U hebt er vroeger al op gewezen dat het van de macht weghouden van de communisten voor u een alles dominerende overweging uitmaakt. Blijft dat ook vandaag nog zo?
Uiteraard. De voorbije tien jaar stond in Rusland alles in het teken van de strijd tussen communisten en anticommunisten. Deze strijd liet zich veel sterker voelen bij ons dan in andere Oost-Europese landen. Vergeet niet dat de communisten bij ons ruim zeventig jaar alles naar hun hand konden zetten. Het spreekt voor zich dat het keren van zo’n situatie veel energie, intelligentie en doorzettingsvermogen vergt. We voeren deze strijd met zo’n grote verbetenheid omdat we weten dat, als zij morgen de macht weer in handen krijgen, ons leven voorbij is. En dat laatste bedoel ik heel letterlijk.
Wat er de komende jaren in Rusland ook moge gebeuren op politiek vlak, u zal in ieder geval de geschiedenis ingaan als de man die de meest gigantische privatiseringsoperatie ooit op poten zette. Hoe reageert u op de groeiende schare mensen die die privatiseringen als een mislukking beschouwen?
Ik ben het met die mensen oneens. De grootschalige privatiseringen in Rusland moet men in hun juiste context zien. De perfecte manier van privatiseren bestaat niet. Aan alle strategieën zitten voor- en nadelen. We wisten van in het begin dat de manier waarop we ze doorvoerden niet de efficiëntste was.
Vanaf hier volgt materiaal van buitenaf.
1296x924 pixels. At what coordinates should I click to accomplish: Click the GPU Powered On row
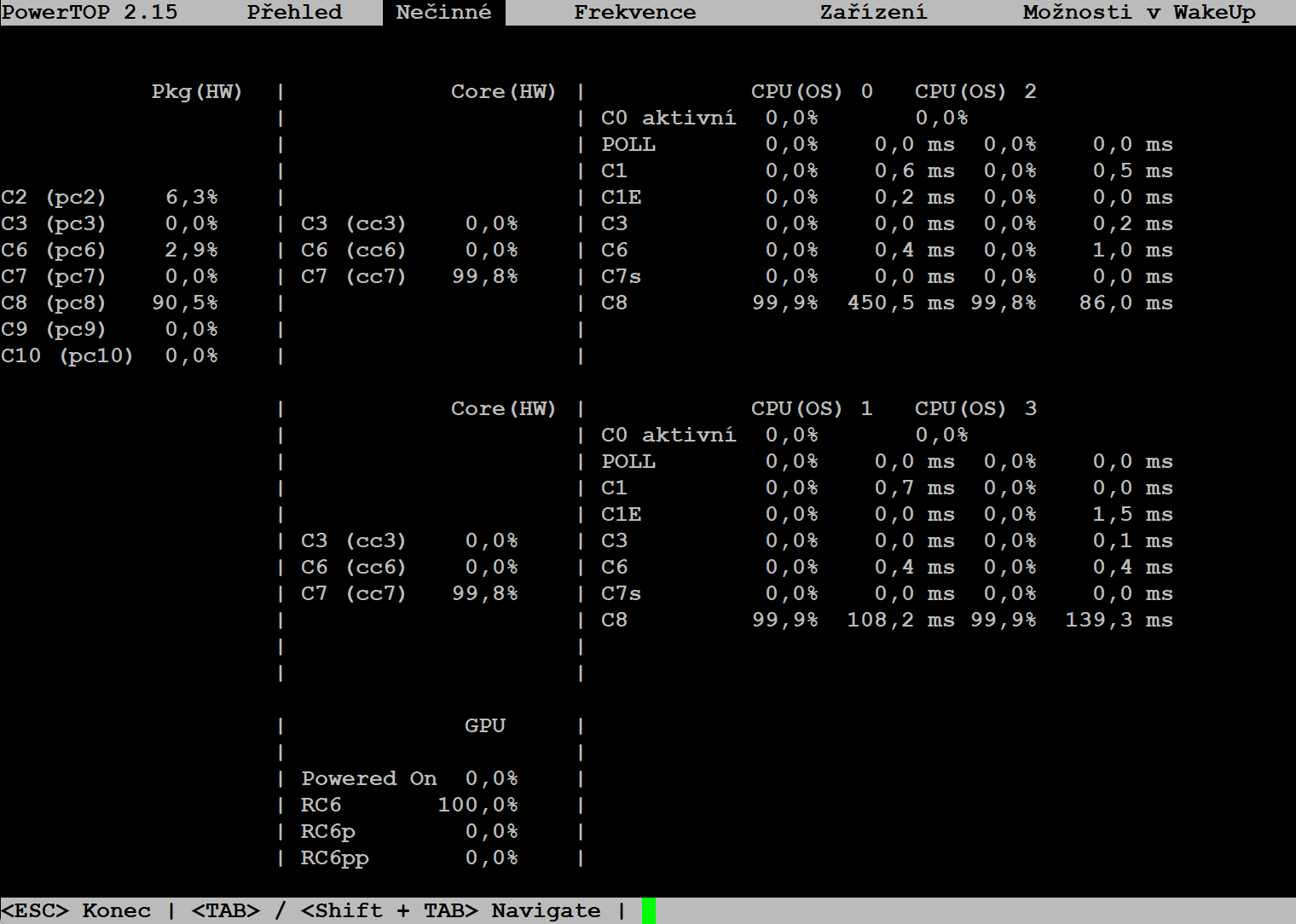[409, 779]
Voor ons was het duidelijk dat die privatiseringen op zich er niet toe zouden leiden dat de ondernemingen onmiddellijk herstructureerd zouden worden, de investeringen zouden openbloeien, de economische groei fors zou toenemen of de levensstandaard zou gaan stijgen. Neen, de privatiseringen via het mechanisme van de voucher-distributie (nvdr – bij de privatiseringen werd gebruik gemaakt van vouchers, waardebonnen, die op veilingen konden worden omgeruild voor aandelen) moesten een zo breed mogelijke laag van de bevolking in het eigendomsproces van de economie betrekken zodat het principe van de staatseigendom eens en voor altijd de nek zou zijn omgedraaid. Daar ging het om. Zonder onze manier van privatiseren zou president Jeltsin het met zijn hervormingsvoorstellen nooit gehaald hebben in het fameuze referendum van april 1993.
Geraakte het proces toch niet zwaar in diskrediet door het gelaakte systeem van ‘leningen voor aandelen’, hetgeen de oligarchen toeliet niet alleen de vetste brokken van de Russische economie naar zich toe te halen maar ook de staat zelf in hun macht te krijgen?
Wat houden jullie in het Westen toch van overdrijvingen. Als de macht van de oligarchen inderdaad zo enorm was en is, hoe komt het dan dat van de zeven grote namen die in 1996 op de voorgrond stonden, er intussen drie van het toneel zijn verdwenen? Neen, men moet in het Westen ophouden Rusland voor te stellen als een land waarin enkele oligarchen uit de privé-sector alle touwtjes in handen hebben. Wat het leningen voor aandelen-schema betreft, ook hier hadden we een heel simpele keuze. De mensen werden op alle niveaus bang gemaakt om hun centjes aan privatiseringsaandelen te spenderen. Ofwel liep de hele operatie onmiddellijk na het startschot vast, ofwel openden we de mogelijkheid om ook via leningen aandelen op te nemen. Wegens het politieke belang van de privatiseringen was onze keuze vlug gemaakt.
Maar u kan toch niet ontkennen dat er vandaag van die oligarchen een ongezonde invloed op het economisch gebeuren uitgaat?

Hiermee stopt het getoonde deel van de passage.